Strong Towns had a post yesterday “Why greenspace is different from a park” that got me thinking about parks and green spaces in Sacramento. As a commenter said, it is the quality and use of the land, and the relationship to space around it, that is most important, not the park or greenspace binary. 

Two dead parks come immediately to mind, Winn Park in midtown (P & Q, 27th & 28th), and Crocker Park (N & O, 2nd & 3rd). How are they dead? Very few people ever use them, certainly not enough to make the space feel used and safe, as the blog post points out is so important. In Winn, there is finally a small playground, but overall it does not make the park feel any less abandoned.

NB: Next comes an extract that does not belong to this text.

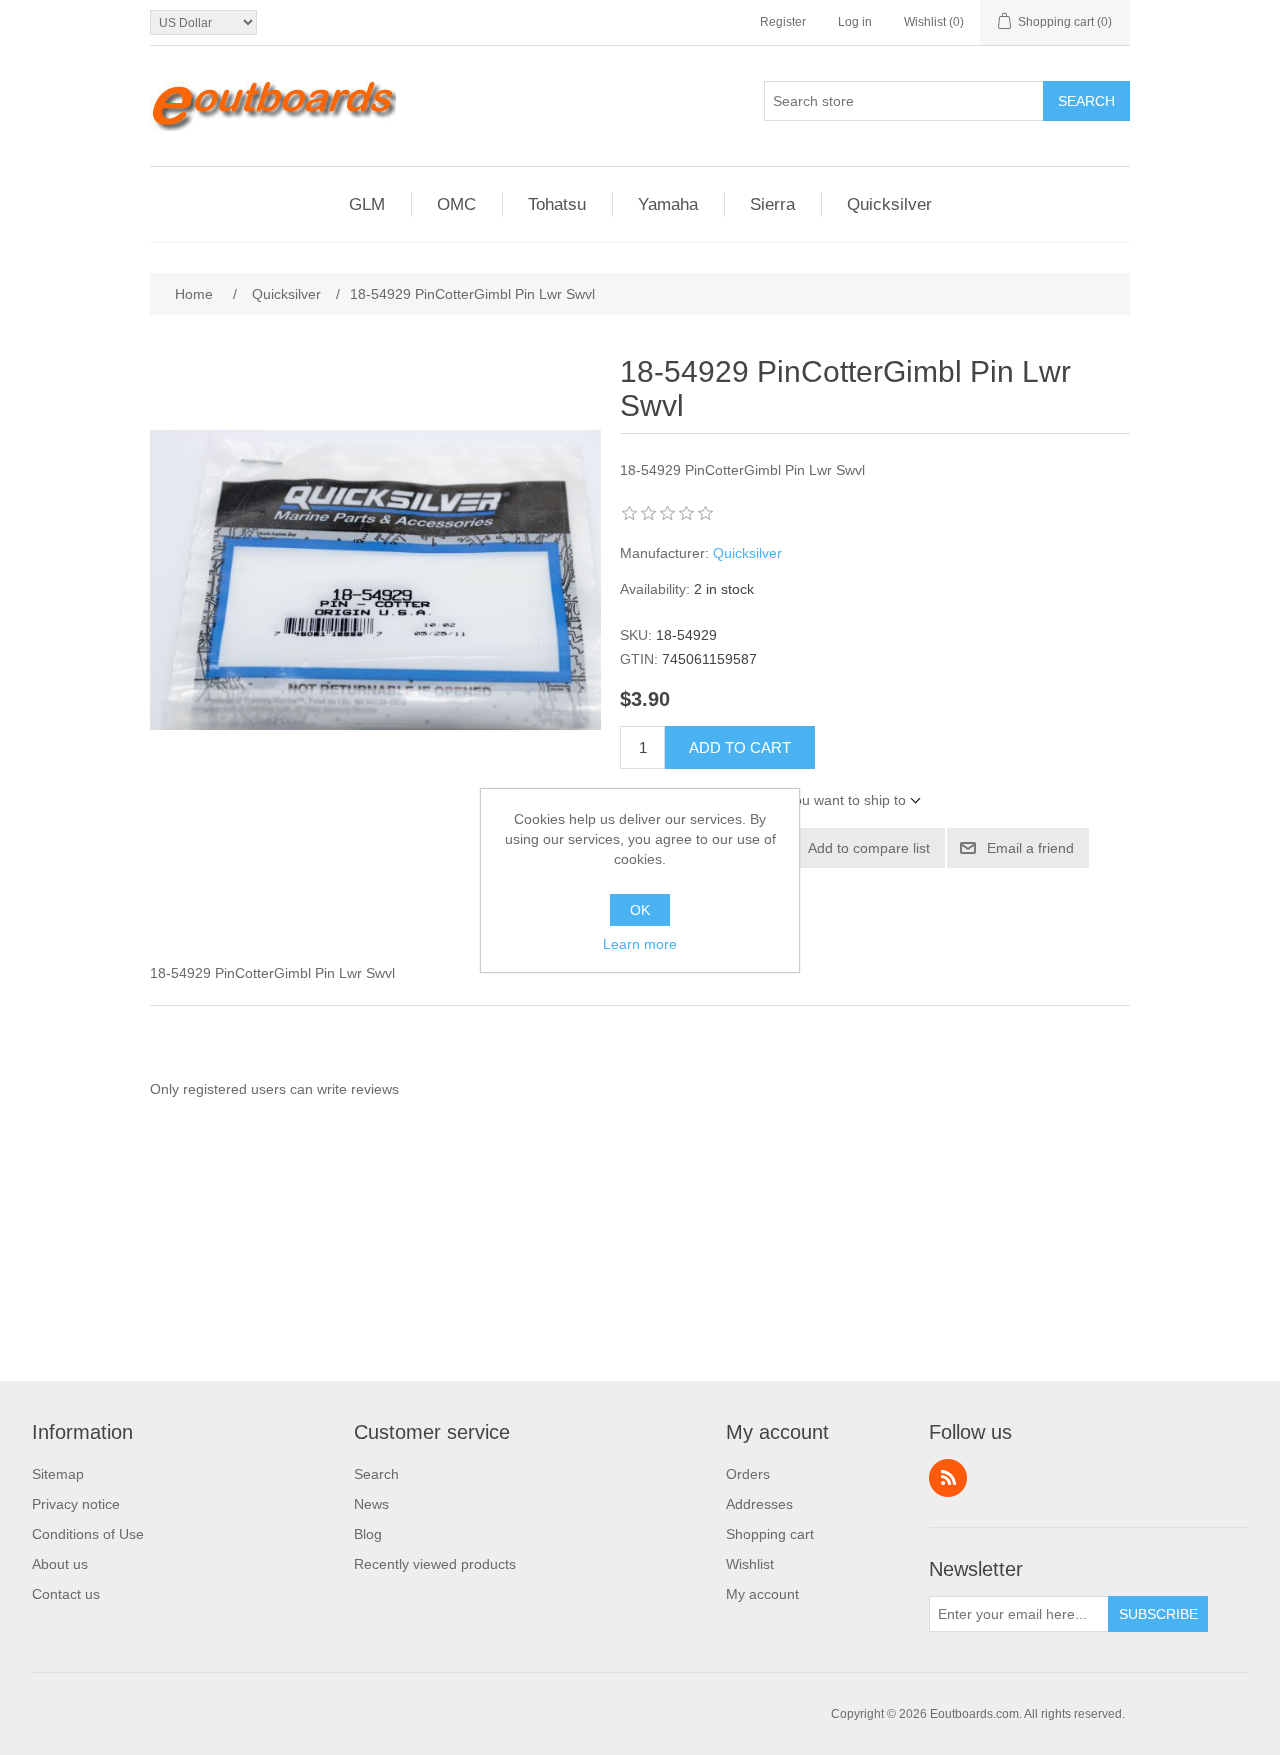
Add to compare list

Crocker Park as nothing to do. Yes, both places have trees and grass, but those thing are not in short supply in Sacramento. Several other square block parks feel alive.

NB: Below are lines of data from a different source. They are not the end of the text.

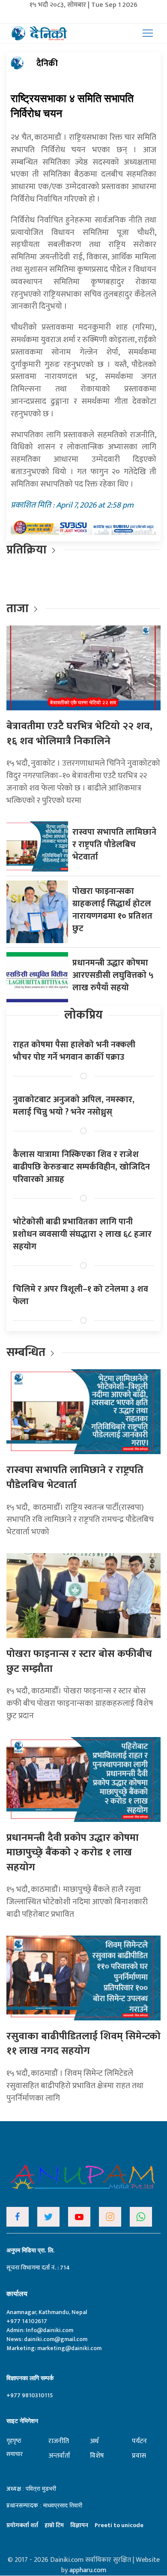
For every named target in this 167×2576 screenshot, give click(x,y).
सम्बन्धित (27, 1352)
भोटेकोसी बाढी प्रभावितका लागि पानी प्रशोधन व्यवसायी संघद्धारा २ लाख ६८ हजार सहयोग (82, 1234)
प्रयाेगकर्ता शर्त (22, 2525)
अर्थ (94, 2441)
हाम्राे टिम (54, 2525)
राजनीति (58, 2441)
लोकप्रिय (83, 1015)
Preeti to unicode (119, 2525)
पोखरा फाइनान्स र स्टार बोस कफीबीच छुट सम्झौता (79, 1661)
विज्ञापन (79, 2525)
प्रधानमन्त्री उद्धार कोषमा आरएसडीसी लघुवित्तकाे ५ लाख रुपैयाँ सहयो (113, 975)
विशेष (97, 2456)
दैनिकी (47, 63)
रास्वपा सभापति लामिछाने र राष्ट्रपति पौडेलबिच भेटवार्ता (114, 844)
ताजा (17, 608)
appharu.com (87, 2570)
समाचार (14, 2454)
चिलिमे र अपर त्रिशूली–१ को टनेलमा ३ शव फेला (80, 1295)
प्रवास (139, 2456)
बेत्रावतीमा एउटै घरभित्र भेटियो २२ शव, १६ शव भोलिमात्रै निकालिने (79, 734)
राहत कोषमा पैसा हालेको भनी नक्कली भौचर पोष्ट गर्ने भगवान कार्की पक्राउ (74, 1050)
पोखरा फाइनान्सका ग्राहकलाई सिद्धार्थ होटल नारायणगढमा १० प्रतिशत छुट (112, 910)
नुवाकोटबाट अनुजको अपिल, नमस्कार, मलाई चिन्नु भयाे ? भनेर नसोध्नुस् (73, 1105)
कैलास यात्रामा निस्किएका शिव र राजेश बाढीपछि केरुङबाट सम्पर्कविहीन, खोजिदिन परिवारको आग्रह (81, 1167)
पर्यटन (139, 2441)
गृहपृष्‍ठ (13, 2441)
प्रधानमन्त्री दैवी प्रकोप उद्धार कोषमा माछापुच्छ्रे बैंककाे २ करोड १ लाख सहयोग (72, 1852)
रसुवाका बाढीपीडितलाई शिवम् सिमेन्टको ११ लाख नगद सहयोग (83, 2044)
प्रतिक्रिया (26, 549)
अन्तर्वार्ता (59, 2456)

Roosevelt Park (P & Q, 9th & 10th) has sports and a nearly continuous pick-up basketball game going on. Fremont Park has a larger playground, a fountain in the summer, benches, and events such as Chalk It Up. Probably most importantly, it has both residences and business on adjacent streets. The park is not the only reason to go there. Cesar Chavez Park (I & J, 9th & 10th) is probably the busiest small park in the region. It is a homeless daytime retreat, has a lot of events, now has a cafe again, and is surrounded by business and government, particularly the library. Many reasons to go there. There are several other one-block parks in downtown and midtown that I’m less familiar with. 

Crocker Art Museum is working up plans to activate Crocker Park by integrating it better with the museum. I think they’ll do a good job, though funding may slow the solutions. The city is finally talking about activating Winn Park, but I don’t think there is a plan yet. I’m sure some people in the neighborhood would be horrified, but what Winn needs is not just a park with more things to do, but more facing retail business and higher density housing. There is a bit, such as Lou’s Sushi, but it needs more. More things to do not just in the park, but around the park. 

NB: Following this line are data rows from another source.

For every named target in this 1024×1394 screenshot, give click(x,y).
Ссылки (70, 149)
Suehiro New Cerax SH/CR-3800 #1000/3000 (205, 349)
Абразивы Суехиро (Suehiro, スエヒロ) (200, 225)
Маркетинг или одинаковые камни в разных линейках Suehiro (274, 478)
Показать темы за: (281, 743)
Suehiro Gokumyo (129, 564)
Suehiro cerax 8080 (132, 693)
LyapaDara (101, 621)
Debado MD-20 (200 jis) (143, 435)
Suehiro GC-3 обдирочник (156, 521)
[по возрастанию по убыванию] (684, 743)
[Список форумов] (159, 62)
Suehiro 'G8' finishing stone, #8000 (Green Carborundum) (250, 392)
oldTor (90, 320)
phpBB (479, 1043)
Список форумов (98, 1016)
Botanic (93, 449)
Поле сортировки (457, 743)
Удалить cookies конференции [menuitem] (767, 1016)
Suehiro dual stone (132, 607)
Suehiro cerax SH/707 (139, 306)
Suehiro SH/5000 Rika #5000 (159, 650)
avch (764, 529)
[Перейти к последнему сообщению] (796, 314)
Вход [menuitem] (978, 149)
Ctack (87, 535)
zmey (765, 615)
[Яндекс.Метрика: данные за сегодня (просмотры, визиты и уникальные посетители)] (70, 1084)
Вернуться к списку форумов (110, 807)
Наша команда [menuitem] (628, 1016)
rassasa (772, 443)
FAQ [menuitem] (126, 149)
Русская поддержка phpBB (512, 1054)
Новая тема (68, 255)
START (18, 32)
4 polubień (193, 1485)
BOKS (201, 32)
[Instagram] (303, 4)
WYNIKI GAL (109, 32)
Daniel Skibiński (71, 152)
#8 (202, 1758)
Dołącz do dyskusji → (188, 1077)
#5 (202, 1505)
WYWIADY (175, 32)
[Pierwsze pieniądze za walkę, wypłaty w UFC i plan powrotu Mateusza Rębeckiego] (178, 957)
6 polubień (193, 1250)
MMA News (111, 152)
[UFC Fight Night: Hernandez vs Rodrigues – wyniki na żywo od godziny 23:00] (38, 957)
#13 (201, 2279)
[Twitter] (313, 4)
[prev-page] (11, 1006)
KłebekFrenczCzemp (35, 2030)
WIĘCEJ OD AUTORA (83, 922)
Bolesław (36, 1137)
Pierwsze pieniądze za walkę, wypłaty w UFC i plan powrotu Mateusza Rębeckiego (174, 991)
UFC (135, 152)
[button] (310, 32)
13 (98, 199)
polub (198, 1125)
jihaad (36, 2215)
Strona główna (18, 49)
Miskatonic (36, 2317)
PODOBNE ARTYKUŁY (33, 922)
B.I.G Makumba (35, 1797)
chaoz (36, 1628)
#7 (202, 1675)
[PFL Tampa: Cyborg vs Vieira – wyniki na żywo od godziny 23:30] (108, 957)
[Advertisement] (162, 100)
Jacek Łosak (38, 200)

The Strong Towns post also talks about green spaces, those areas left to grass or sometimes more interesting vegetation, but not really serving any purpose. In Sacramento, there are green spaces along some of the freeways. This is dead land, and few people want to even be there, but as the commenter points out, it can be used to handle stormwater and to filter air pollution, if designed properly. In newer subdivisions, there is often green space along the main roads. How this is of benefit escapes me. Those people whose back fences face a busy street have and will alway have lower property values, and no amount of non-native plants is going to change that. Front yard greenspaces are a horror in the suburbs, perhaps the thing most responsible for making suburbs the low value communities they are. People retreating into a set back house with a moat of grass is the problem, not the solution, to livable and responsible communities. The inner ring, older suburbs have this issue to some degree, but the setbacks are much less, and the lack of snout houses (those showing their very best two, three, four cars garages to the street) makes it acceptable. Sacramento downtown and midtown of course have a lot of temporary green space, places where housing was torn down (some which could have been repurposed or rehabilitated, and some not) and the planned replacement never built. I suppose it is good to have some land “banked” in this way, but we have far too much. 

And then there is Capitol Mall. Vast grass in between tall buildings, and never used by anyone except for a few major events each year. I suppose that someone thought a grand entrance to Sacramento was needed, along the lines of a city of skyscrapers and parks envisioned by Le Curbusier. But it is pretty much useless. It is not a park in any sense of the word. There have been suggestions over the years of how to fix this, including Rob Turner in Sactown Magazine: Boulevard of Broken Dreams. But solutions will be expensive and contentious. 

Rain swales are another type of greenspace which I have apparently not written about, but will. There ar several close to where I live.